Print, word for word, the part of the article on the polio-like illness that opens with the words containing "Doctors will typically" and closes with "nervous system conduction.".

Quoted passage:
☆ ☆ ☆ ☆

Health

Rise in reports of polio-like illness being investigated

An increase in reported cases of a rare polio-like illness that mostly affects children is being investigated by Public Health England.

Acute flaccid paralysis (AFP) affects the nervous system, causing one or more of the limbs to become weak or floppy.

PHE said 28 cases had been reported in England. Typically, a "handful" of cases are reported each year.

The disease remains very rare but anyone who develops weakness in any limb should seek medical help, it says.

'Investigating causes'

The majority of cases reported in England have been since September. There has also been a rise in reported cases in the US.

Dr Mary Ramsay, head of immunisations at PHE, said: "AFP is very rare. However, if you or your child develops weakness in any limb, you should seek medical care immediately so that appropriate testing and care can be given.

"We are investigating potential causes and working hard to build better awareness amongst health-care professionals about how to test and manage patients with AFP.

"We are ensuring up-to-date information is available for patients and their families who may be affected."

Certain viruses are known to cause AFP, including polioviruses and non-polio enteroviruses.

Enteroviruses commonly cause mild infections with a range of symptoms, including colds, coughs and diarrhoea.

Such illnesses from viral infections are common, especially in children, and most people recover.

A type of enterovirus called EV-D68 and other viruses have been detected in several cases of AFP so far in 2018.

But PHE stresses that the risk of developing neurological symptoms due to a viral infection is extremely low.

AFP can be difficult to diagnose.

Doctors will typically examine a patient's nervous system and look at images of the spinal cord and brain.

They can also test the fluid around the brain and spinal cord and may check the nervous system conduction.

Doctors should report any suspected cases of AFP to Public Health England and samples should be sent to specialist labs for additional testing.

☆ ☆ ☆ ☆

(Saved data entries)
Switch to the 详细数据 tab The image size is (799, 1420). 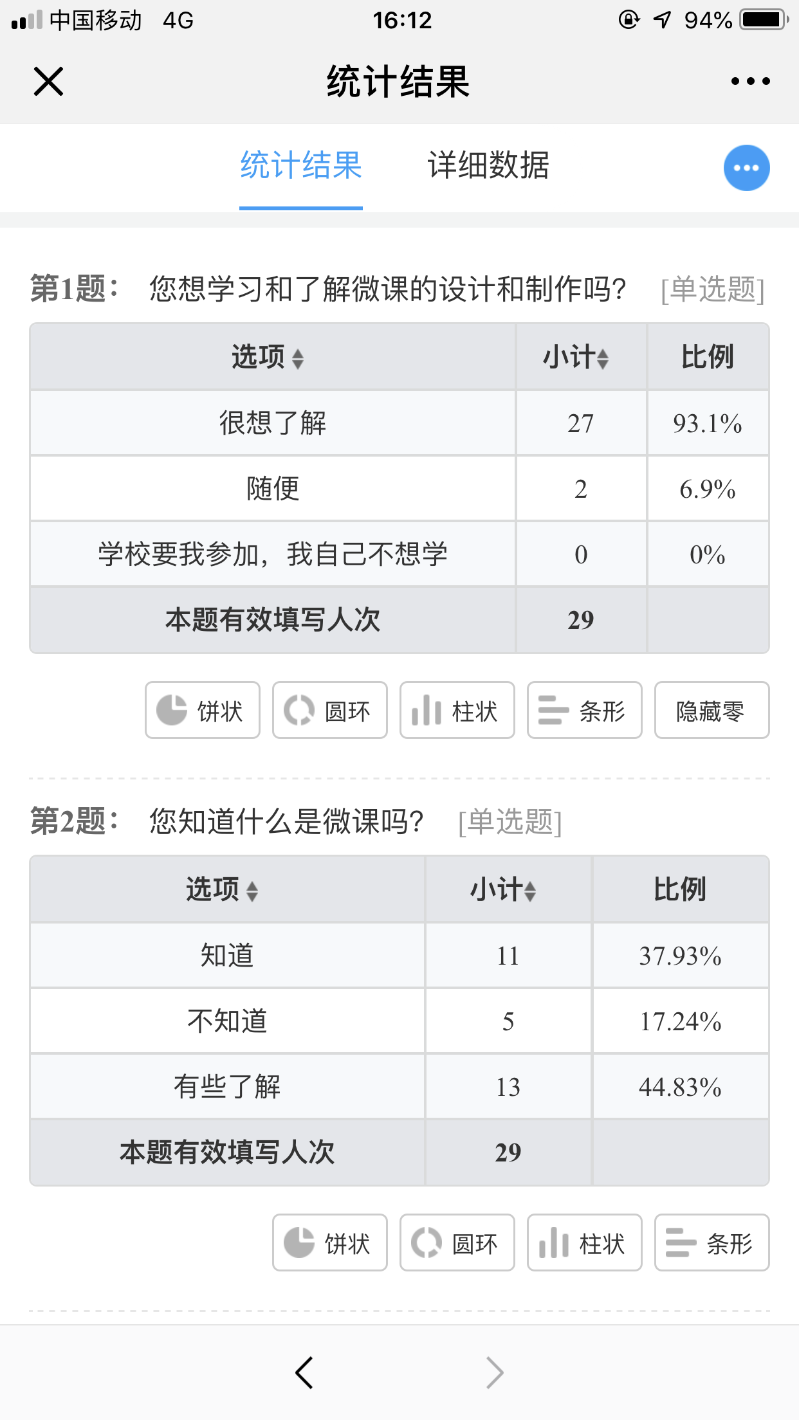[x=488, y=165]
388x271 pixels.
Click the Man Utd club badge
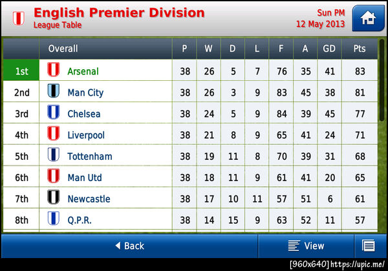click(53, 178)
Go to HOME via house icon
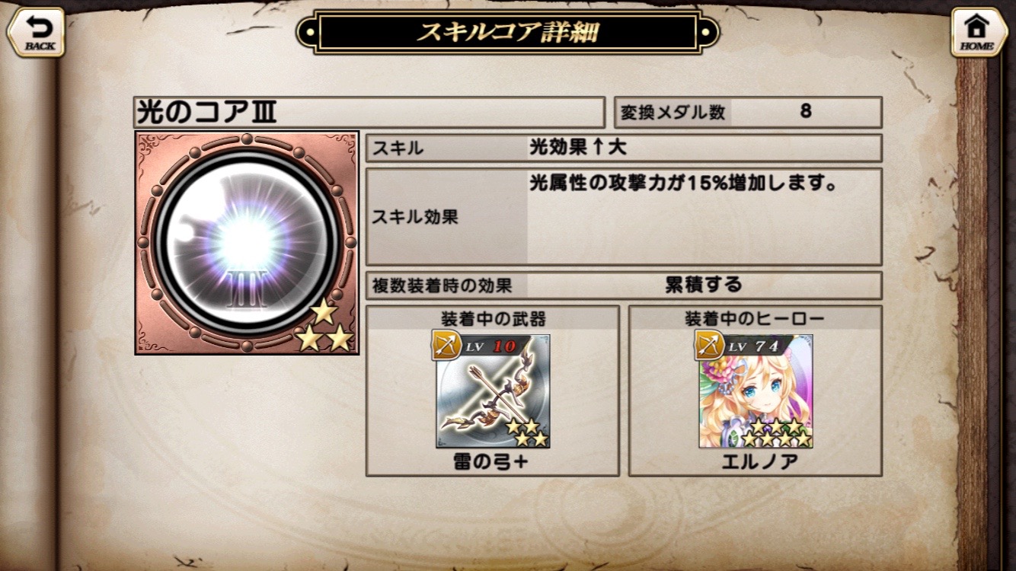This screenshot has width=1016, height=571. click(x=979, y=31)
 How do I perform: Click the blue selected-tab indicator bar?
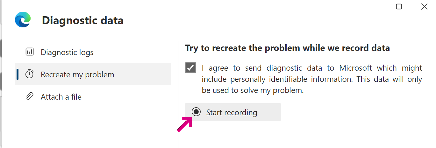[18, 74]
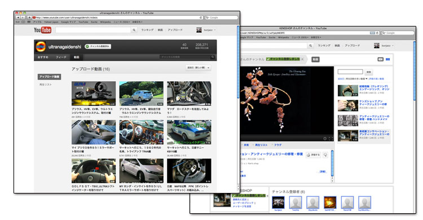Click the ultranagaidenshi channel avatar icon
This screenshot has width=423, height=220.
(41, 47)
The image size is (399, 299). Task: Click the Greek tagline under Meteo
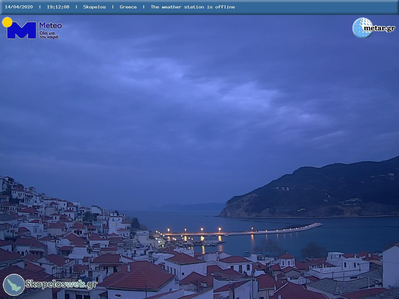48,35
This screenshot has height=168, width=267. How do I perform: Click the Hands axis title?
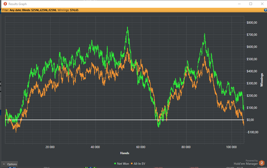(x=125, y=153)
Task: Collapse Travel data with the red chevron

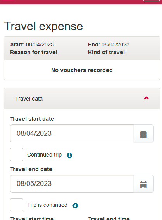Action: (x=146, y=98)
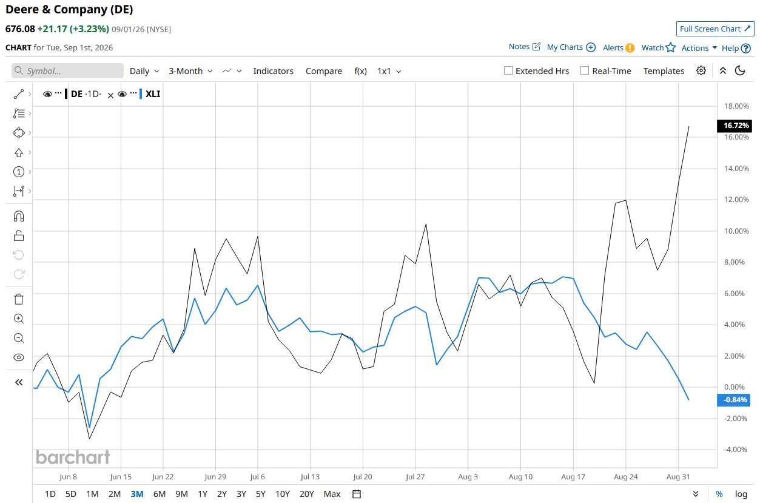The width and height of the screenshot is (760, 503).
Task: Expand the Actions dropdown menu
Action: pos(699,48)
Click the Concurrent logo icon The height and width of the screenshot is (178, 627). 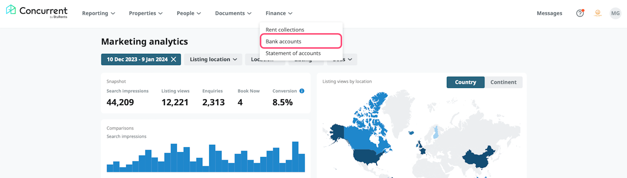point(11,10)
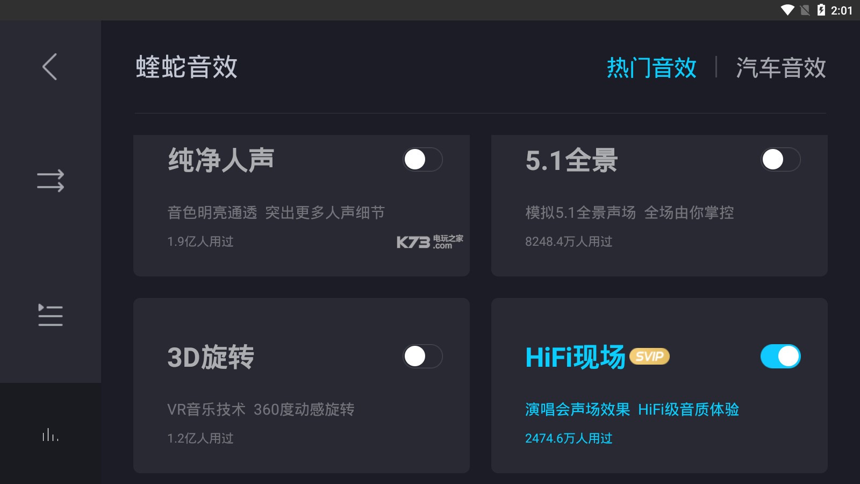Open the playlist icon in the sidebar

click(50, 316)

☆ ☆ ☆ ☆

Output below:
Doctors will typically examine a patient's nervous system and look at images of the spinal cord and brain.

They can also test the fluid around the brain and spinal cord and may check the nervous system conduction.